Copy the rows below as a numbered list, starting at the line that contains "This screenshot has height=184, width=291." and continuing through the last row, with any blank lines omitted.

────────────────────

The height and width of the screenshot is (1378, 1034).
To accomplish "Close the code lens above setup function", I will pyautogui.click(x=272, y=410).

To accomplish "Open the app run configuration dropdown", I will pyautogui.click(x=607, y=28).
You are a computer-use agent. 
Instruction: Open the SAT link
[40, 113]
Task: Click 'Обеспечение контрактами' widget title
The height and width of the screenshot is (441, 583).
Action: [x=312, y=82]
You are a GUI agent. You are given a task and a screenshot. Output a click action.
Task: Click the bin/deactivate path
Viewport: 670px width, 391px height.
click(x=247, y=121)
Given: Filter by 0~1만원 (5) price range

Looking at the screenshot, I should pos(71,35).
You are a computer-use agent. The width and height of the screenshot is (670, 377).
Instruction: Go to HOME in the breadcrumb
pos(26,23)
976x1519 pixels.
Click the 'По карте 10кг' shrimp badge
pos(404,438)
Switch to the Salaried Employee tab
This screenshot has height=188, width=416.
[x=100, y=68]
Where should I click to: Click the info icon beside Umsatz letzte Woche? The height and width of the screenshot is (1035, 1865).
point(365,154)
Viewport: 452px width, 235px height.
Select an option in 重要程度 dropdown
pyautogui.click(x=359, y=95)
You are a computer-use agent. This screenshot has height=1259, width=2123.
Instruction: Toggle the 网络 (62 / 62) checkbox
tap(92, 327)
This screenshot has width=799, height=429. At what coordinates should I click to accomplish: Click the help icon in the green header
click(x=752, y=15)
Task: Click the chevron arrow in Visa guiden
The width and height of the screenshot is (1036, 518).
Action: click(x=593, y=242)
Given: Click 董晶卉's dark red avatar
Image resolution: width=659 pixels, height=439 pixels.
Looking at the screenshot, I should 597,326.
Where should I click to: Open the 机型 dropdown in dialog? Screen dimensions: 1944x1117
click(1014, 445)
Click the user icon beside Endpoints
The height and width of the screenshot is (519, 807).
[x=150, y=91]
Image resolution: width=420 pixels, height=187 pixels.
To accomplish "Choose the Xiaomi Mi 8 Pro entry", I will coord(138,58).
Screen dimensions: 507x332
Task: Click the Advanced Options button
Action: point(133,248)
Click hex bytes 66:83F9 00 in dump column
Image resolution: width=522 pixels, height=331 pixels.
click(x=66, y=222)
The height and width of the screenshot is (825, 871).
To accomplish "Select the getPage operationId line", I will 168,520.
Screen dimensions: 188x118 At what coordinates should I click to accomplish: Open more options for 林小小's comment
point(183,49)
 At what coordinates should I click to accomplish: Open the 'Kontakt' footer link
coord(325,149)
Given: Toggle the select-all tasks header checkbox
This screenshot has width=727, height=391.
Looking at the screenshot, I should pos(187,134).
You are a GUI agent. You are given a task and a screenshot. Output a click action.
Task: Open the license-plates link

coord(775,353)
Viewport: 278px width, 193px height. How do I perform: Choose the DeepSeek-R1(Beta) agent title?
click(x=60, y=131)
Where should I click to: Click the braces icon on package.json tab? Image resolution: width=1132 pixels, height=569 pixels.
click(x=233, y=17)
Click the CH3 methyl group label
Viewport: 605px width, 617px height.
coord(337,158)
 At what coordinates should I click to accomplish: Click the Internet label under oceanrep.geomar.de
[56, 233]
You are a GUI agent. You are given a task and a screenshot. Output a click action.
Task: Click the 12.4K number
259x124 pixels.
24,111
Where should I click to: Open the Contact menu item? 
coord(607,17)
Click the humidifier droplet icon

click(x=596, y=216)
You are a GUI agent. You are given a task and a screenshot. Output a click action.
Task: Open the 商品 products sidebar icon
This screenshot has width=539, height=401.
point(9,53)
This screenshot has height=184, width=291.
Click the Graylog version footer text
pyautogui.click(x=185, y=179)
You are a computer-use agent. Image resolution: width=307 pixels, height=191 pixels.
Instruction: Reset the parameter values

────────────────────

Solution to this exercise -
1. This screenshot has height=184, width=291.
2. Click the Graylog version footer text
3. pyautogui.click(x=185, y=179)
4. You are a computer-use agent. Image resolution: width=307 pixels, height=191 pixels.
5. Instruction: Reset the parameter values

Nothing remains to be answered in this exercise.